TASK DATA section start

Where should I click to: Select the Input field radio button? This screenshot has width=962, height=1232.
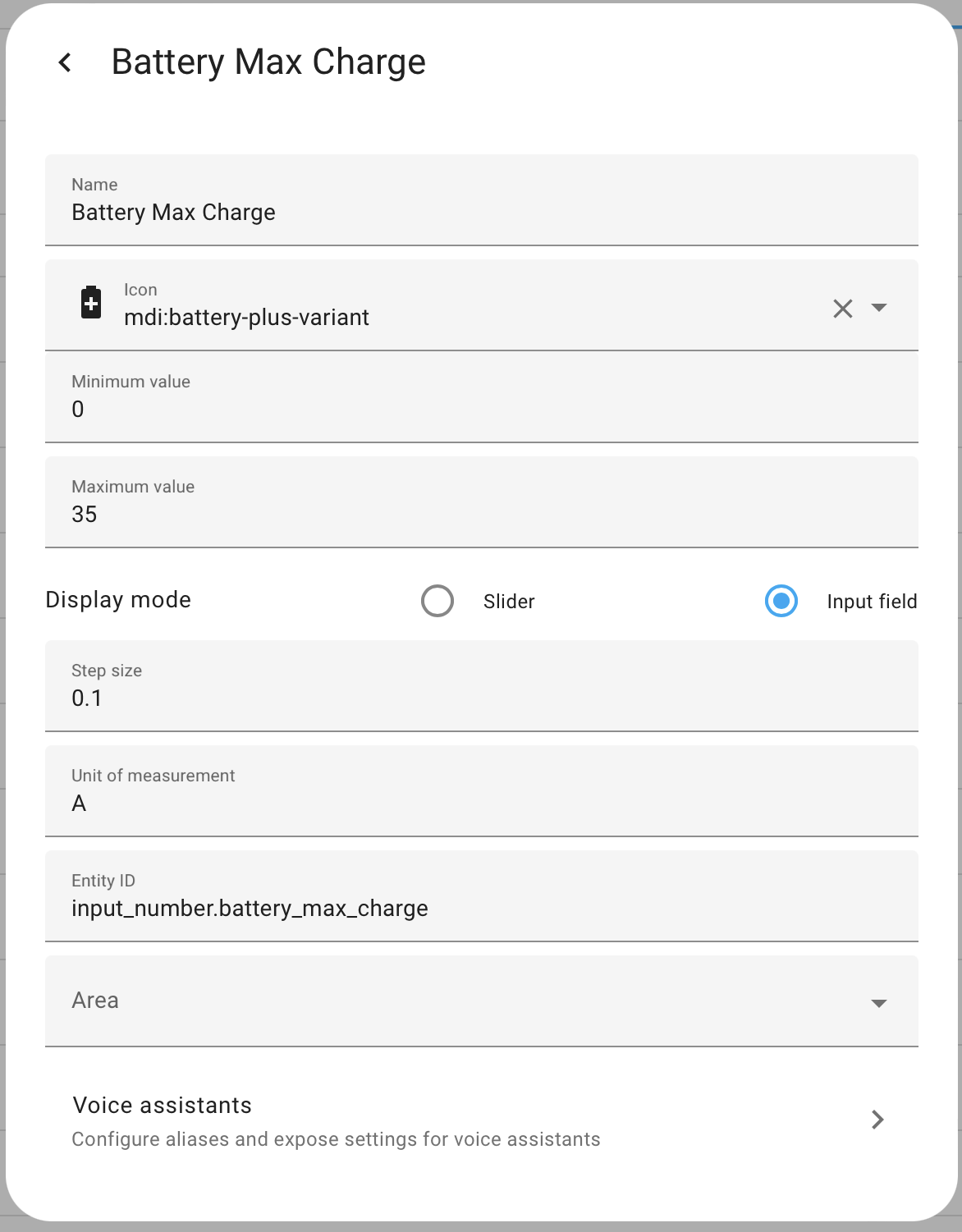coord(781,601)
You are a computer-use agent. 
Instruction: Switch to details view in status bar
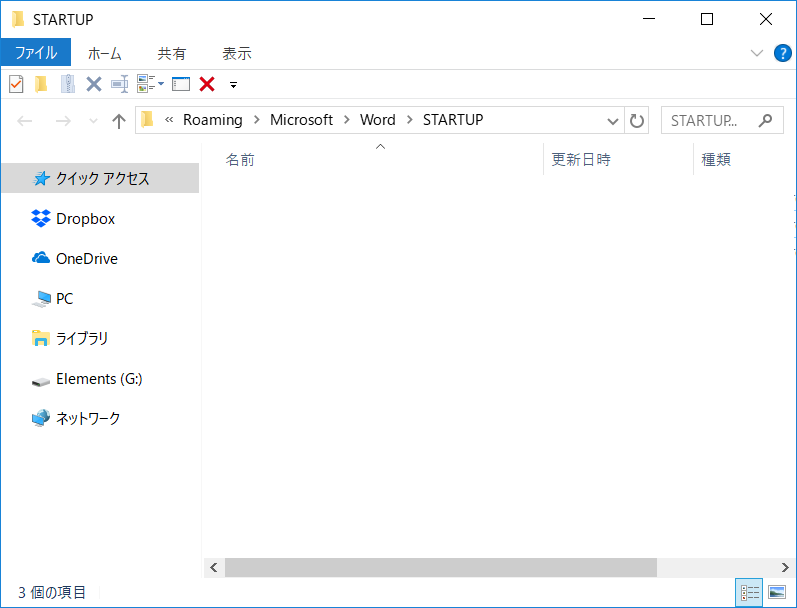tap(749, 593)
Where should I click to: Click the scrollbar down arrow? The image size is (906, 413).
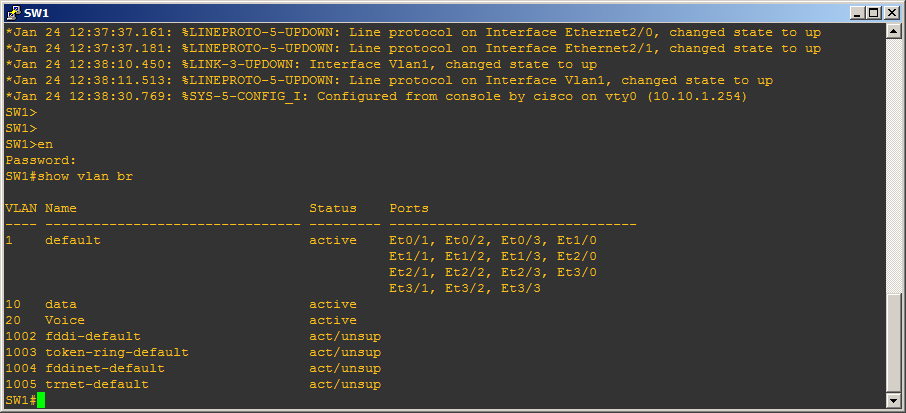[x=893, y=400]
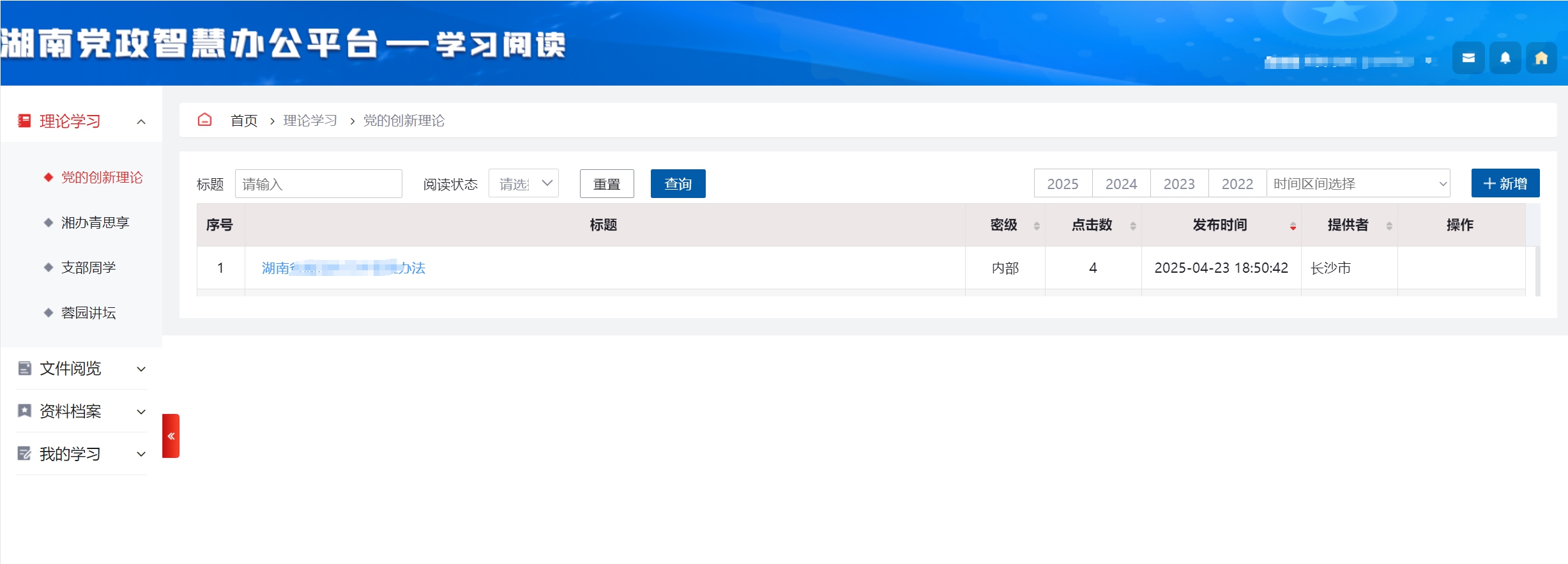Screen dimensions: 1568x564
Task: Click the 标题 text input field
Action: pos(318,184)
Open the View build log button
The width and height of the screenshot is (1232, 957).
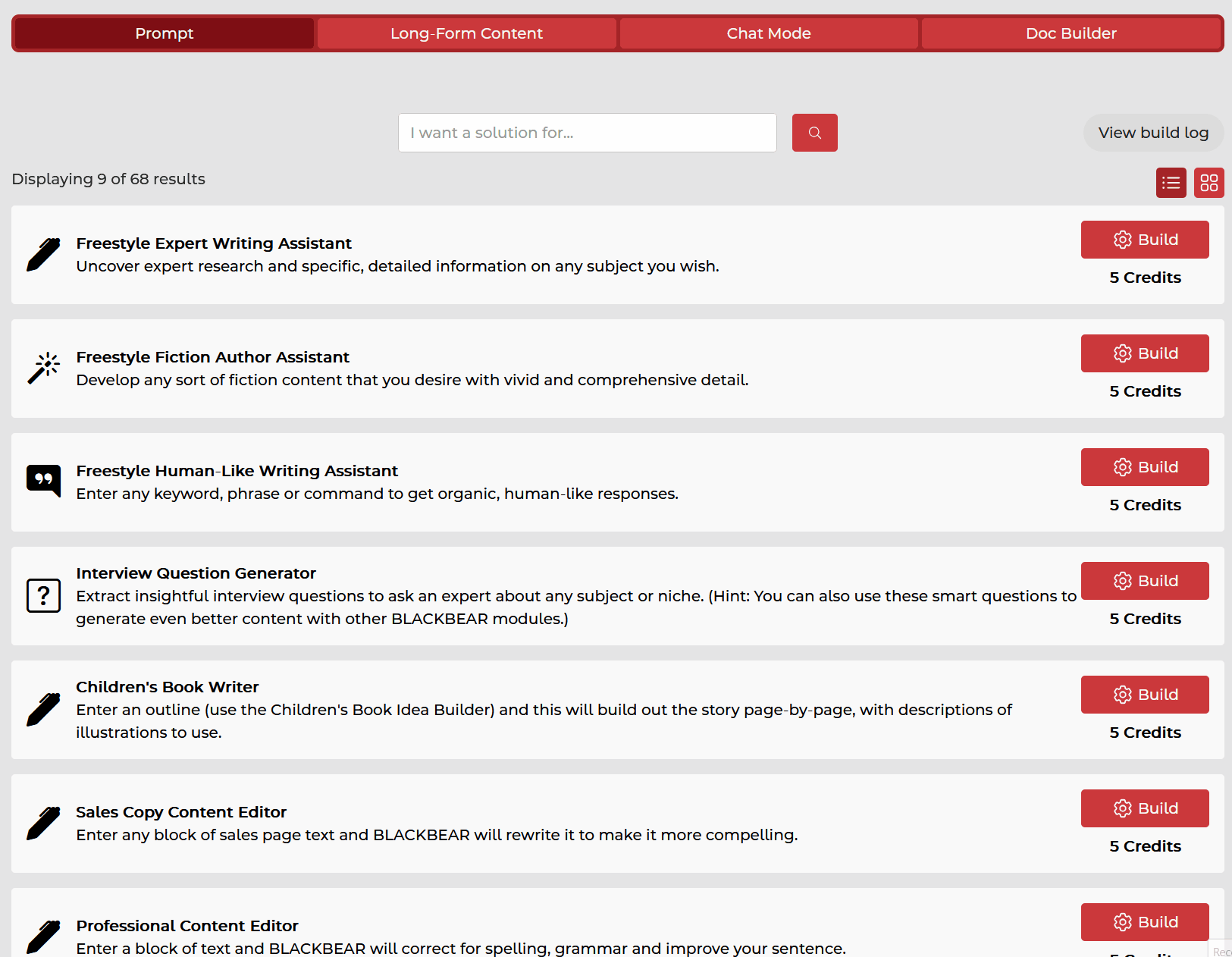[x=1152, y=133]
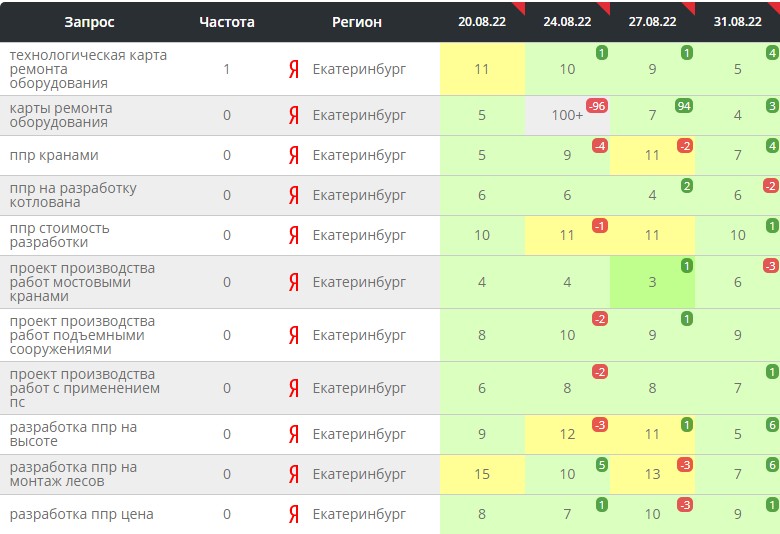The height and width of the screenshot is (534, 780).
Task: Click the Yandex icon for 'ппр стоимость разработки'
Action: (294, 235)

TASK DATA section end

**EXERCISE BRIEF**
Write out exactly the lines from the line holding "Where should I click to: Click" through the last line of the records above, inclusive, and nothing more. Leave out the pictures.

**THE COMPLETED TASK**
Where should I click to: Click the scrollbar down arrow? The image size is (906, 413).
[x=893, y=400]
Screen dimensions: 1568x564
Task: Click the 标题 text input field
Action: pos(318,184)
Open the View build log button
The width and height of the screenshot is (1232, 957).
[x=1152, y=133]
The height and width of the screenshot is (534, 780).
Task: Click the Yandex icon for 'ппр стоимость разработки'
Action: (294, 235)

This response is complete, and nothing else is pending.